The question of The Hardest Thing To Do In Sports is ultimately definitional. Jumping isn't hard, but jumping 8.95 meters is so hard, only one person in history has ever done it. So is the difficulty of the task jumping? Is it jumping farther than every other person in the history of the world? Or is it jumping far enough to qualify for some competition somewhere? Is it a question of what's hard for the common person to do against pros? (You would literally never stop an NBA center from dunking on you.) Or is it what's hard for the pro to do against another pro? (In which case, stopping an NBA center from dunking is merely a matter of being a fairly fit 7-foot human.) Is it the physical strain of the task? The toll it takes on the athlete's body?
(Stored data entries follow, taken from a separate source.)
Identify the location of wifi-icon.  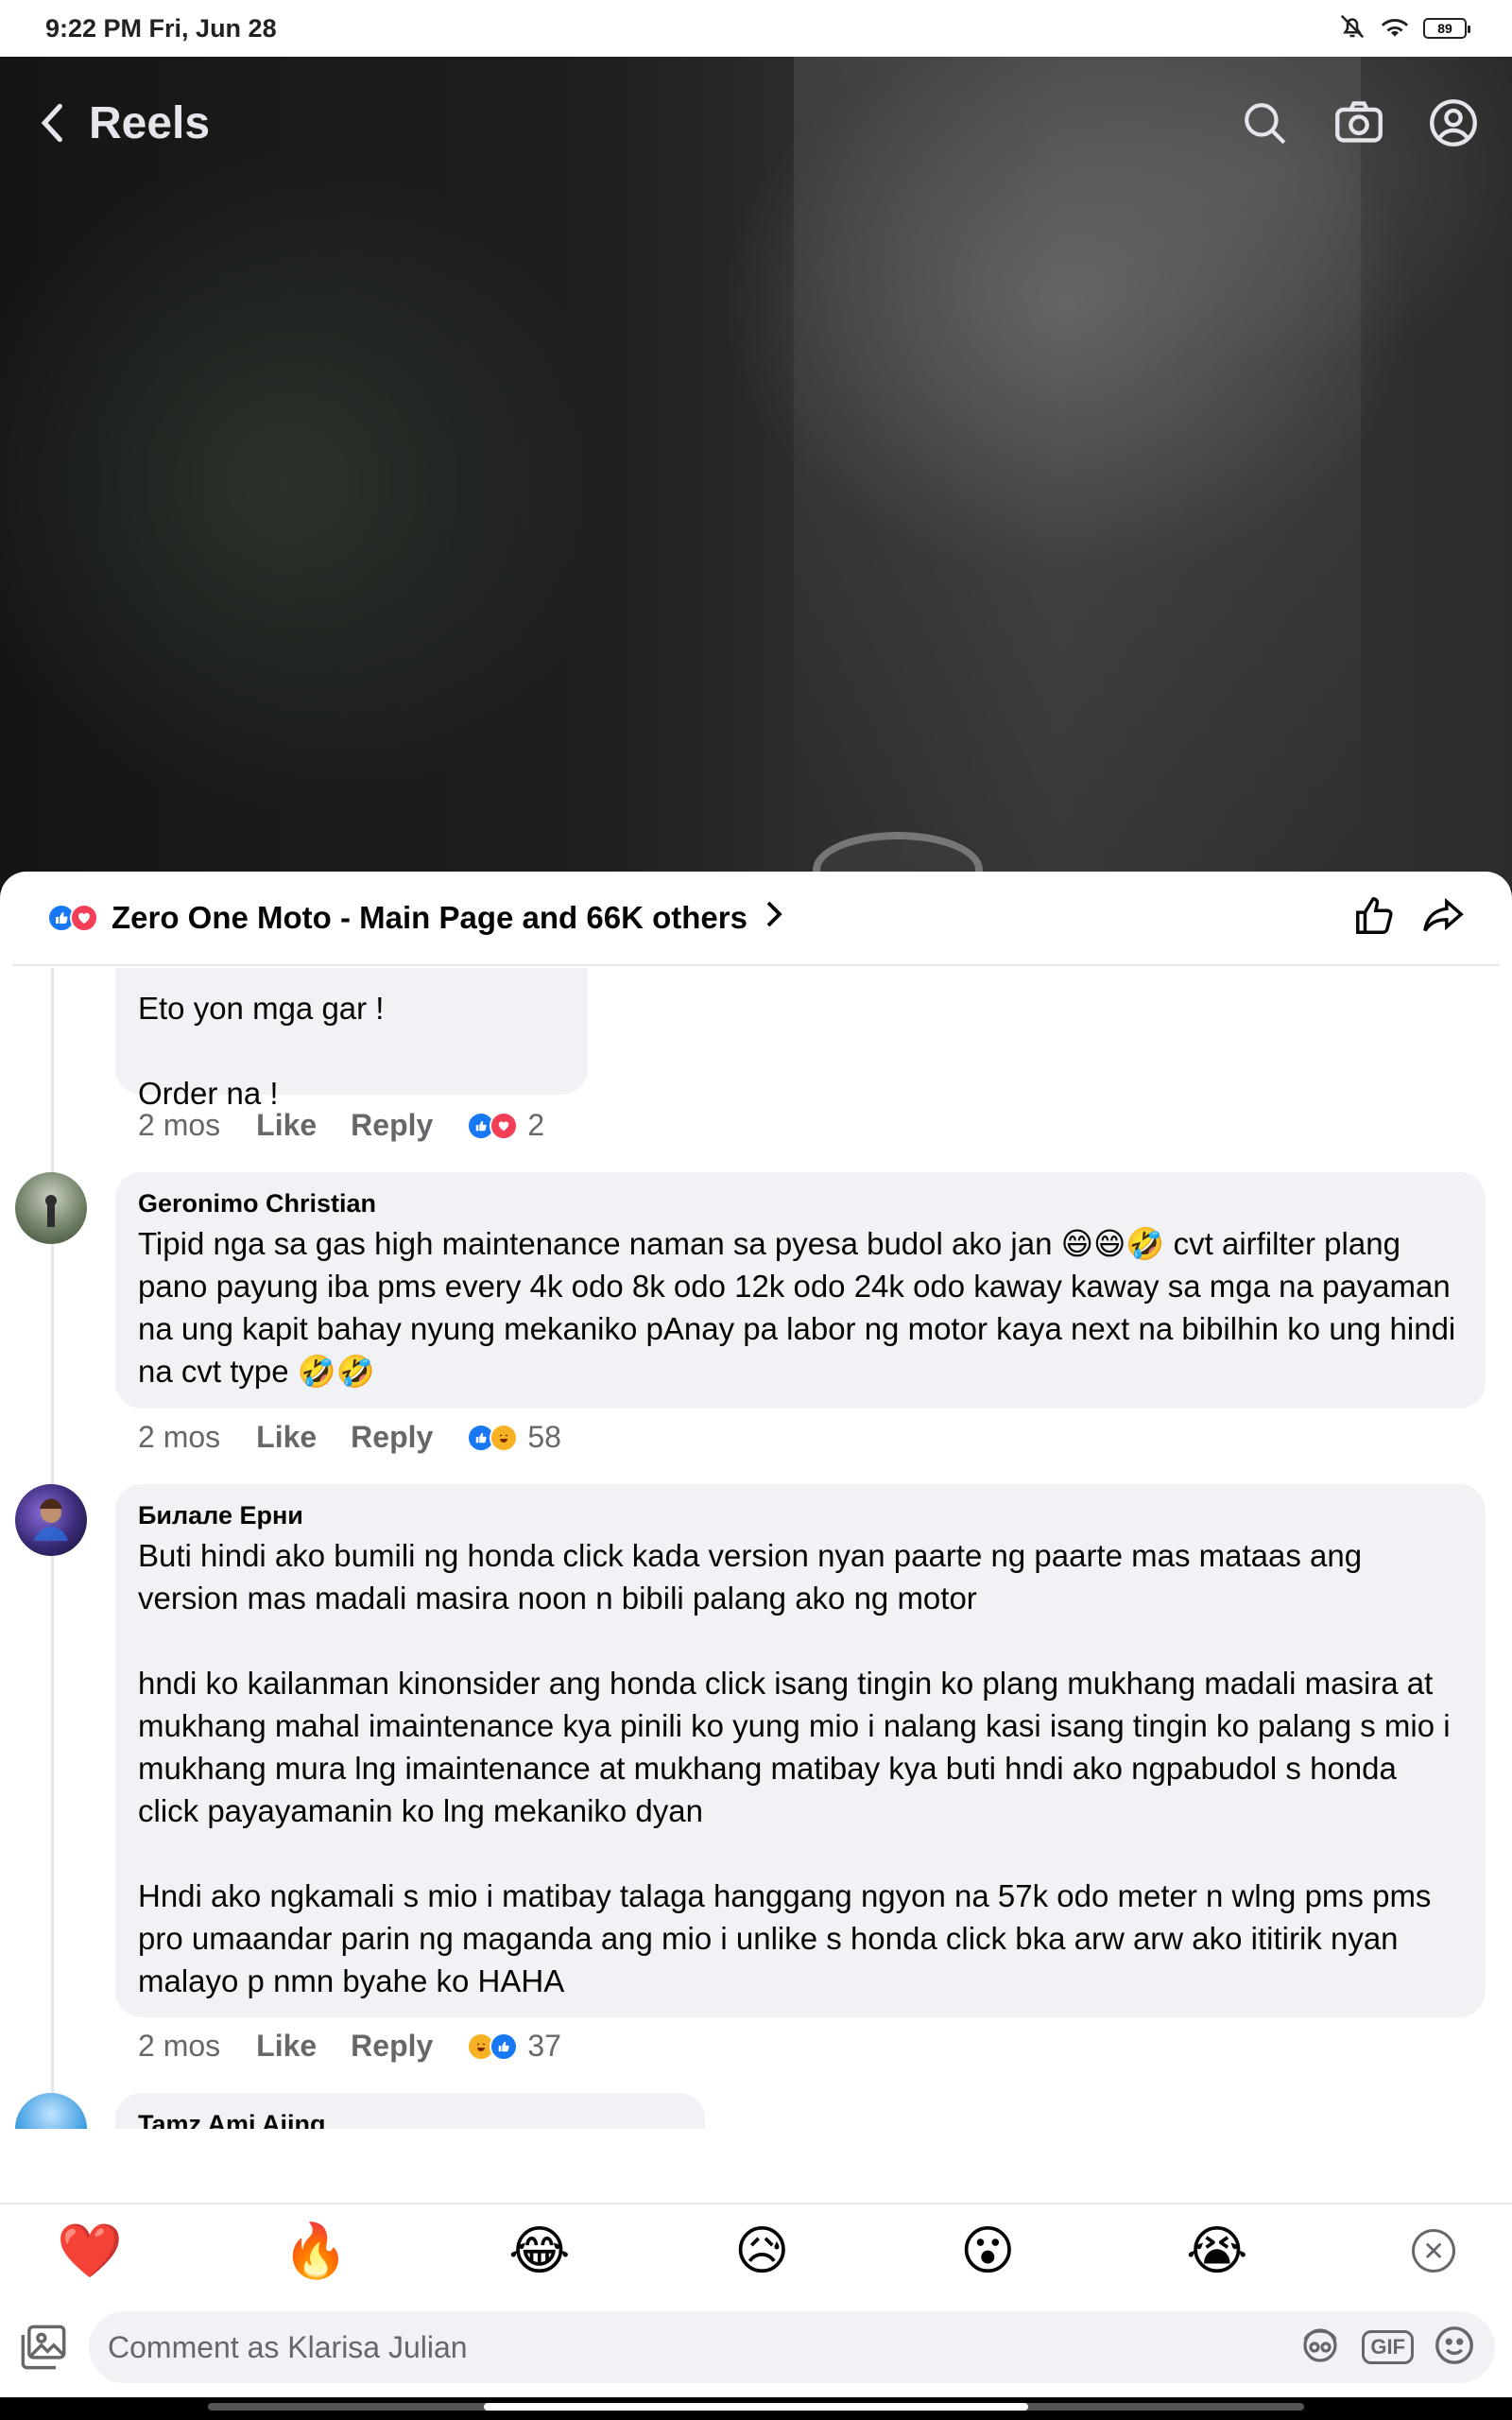
(1395, 28).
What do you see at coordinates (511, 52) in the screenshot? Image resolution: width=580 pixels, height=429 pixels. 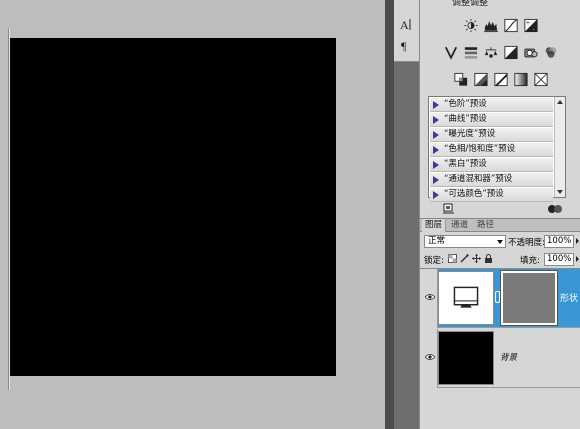 I see `black-white-icon` at bounding box center [511, 52].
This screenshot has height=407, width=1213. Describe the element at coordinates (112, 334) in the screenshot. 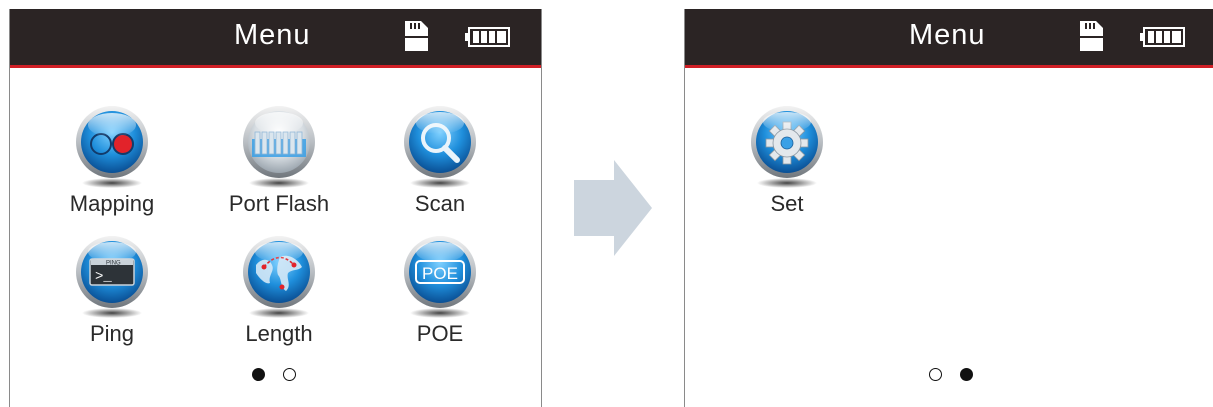

I see `menu-item-label: Ping` at that location.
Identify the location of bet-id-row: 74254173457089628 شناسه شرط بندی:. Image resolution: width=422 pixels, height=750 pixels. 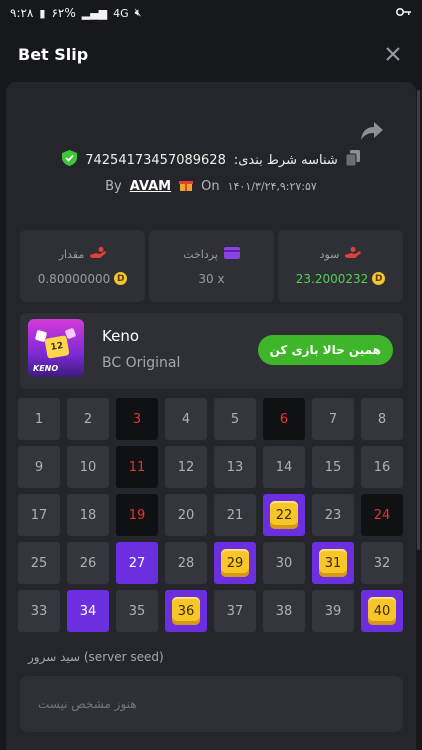
(211, 160).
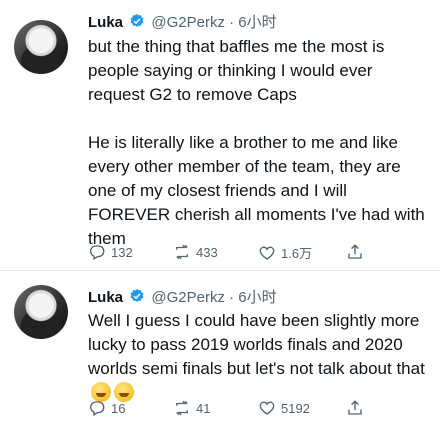 This screenshot has height=434, width=440. I want to click on retweet-button: 41, so click(192, 408).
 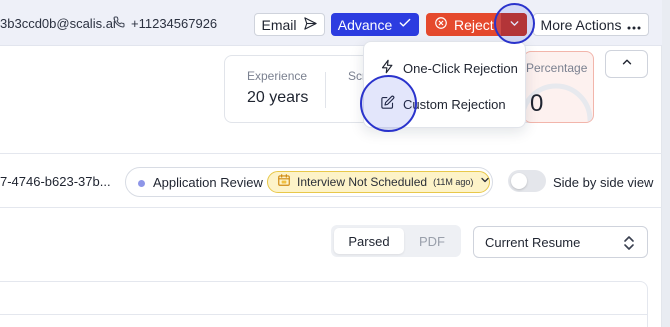 I want to click on resume-view-tabs: Parsed PDF, so click(x=396, y=241).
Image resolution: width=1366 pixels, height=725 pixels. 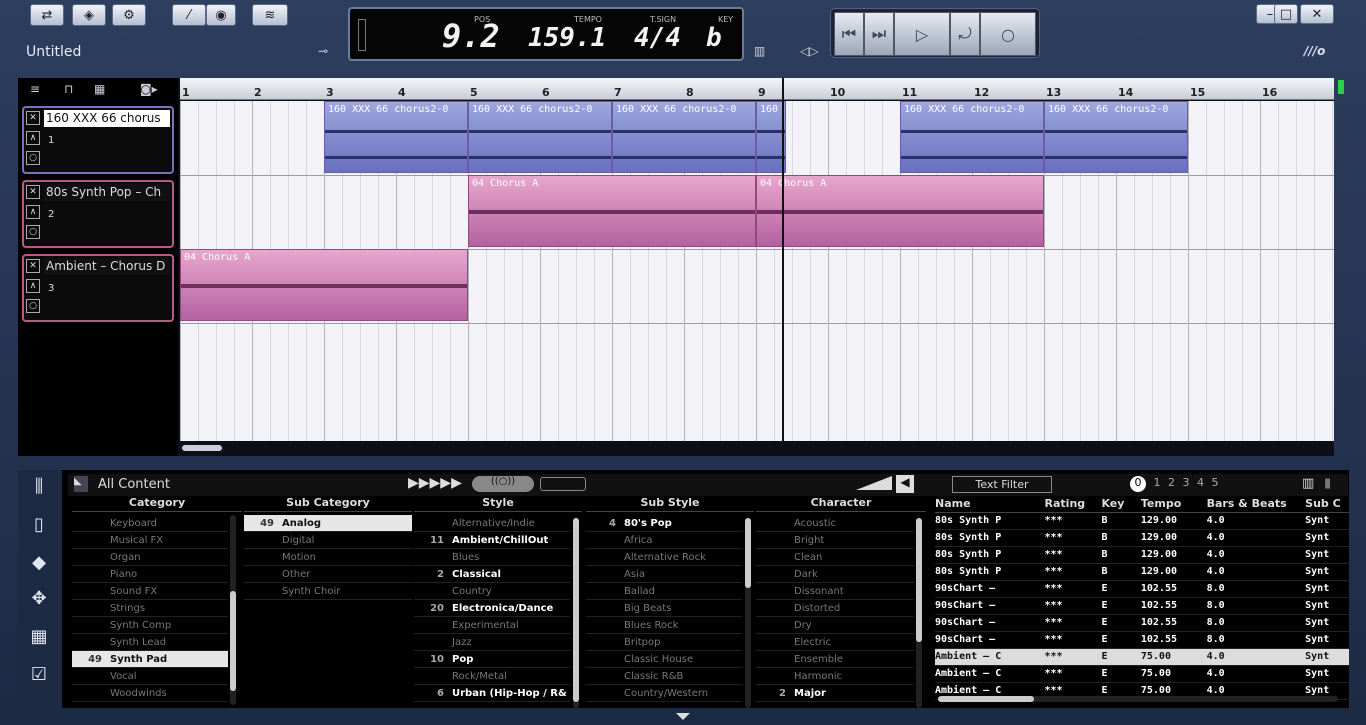 What do you see at coordinates (492, 642) in the screenshot?
I see `list-item: Jazz` at bounding box center [492, 642].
The failure rate for elite athletes? In the latter case, is "blocking an extra point" the hardest thing to do in sports? Or "stopping a three-on-one fast break all by your danged self"? Or "jumping 8.96 meters"?

I think the right answer is closest to "failure rate," but not quite. It has to be something where the elite athlete is overwhelmingly likely to fail but where he or she is still expected to succeed -- and where that success or failure is seen as an integral part of the game.

It's almost impossible to block an extra-point kick, but nobody really expects you to (and especially nobody expects any individual member of the special teams defense to). A three-on-one fast break is almost impossible to stop, but there's little expectation that the defender will do anything other than bail, flail or foul. An 8.96-meter long jump is impossible, but a much shorter jump will be enough to fulfill the jumper's objective (of jumping far).

But after Stanek gets ahead of a batter 0-2, there is no change in expectations. No announcer ever says, "Well, it's 0-2, so let's turn our attention to the on-deck hitter." The hitter doesn't get to surrender -- indeed, he's expected to bear down and try harder, to battle, to do what professional hitters do. A good hitter is still supposed to be a good hitter, even though he's basically been turned into the equivalent of a pitcher at the plate. Ryne Stanek is in a position of overwhelming, asymmetrical dominance over the hitter, and that dominance is largely unacknowledged.

Is there another example of this in sports, where a common situation is made immensely more difficult because of the structure of the game? And where the expectations on the player don't change at all? Third-and-long maybe? Seems to me the expectations change appropriately on third-and-long. Playing defense while in foul trouble? Hard, but the failure rate isn't anywhere close to "batters hit .050/.073/.075 and more than 75 percent of them strike out." Maybe a boxer trying to win a fight he's definitely losing -- he's more beat up than his opponent, he's probably more tired than his opponent, and he needs to not just win but knock out his opponent, who can himself play everything safe. Maybe that's the hardest thing to do in sports: scoring a 12th-round knockout in a fight you're otherwise going to lose.

But I'm saying Ryne Stanek, 0-2. It's a dumb thing to feel strongly about, but it's a better answer than fly fishing.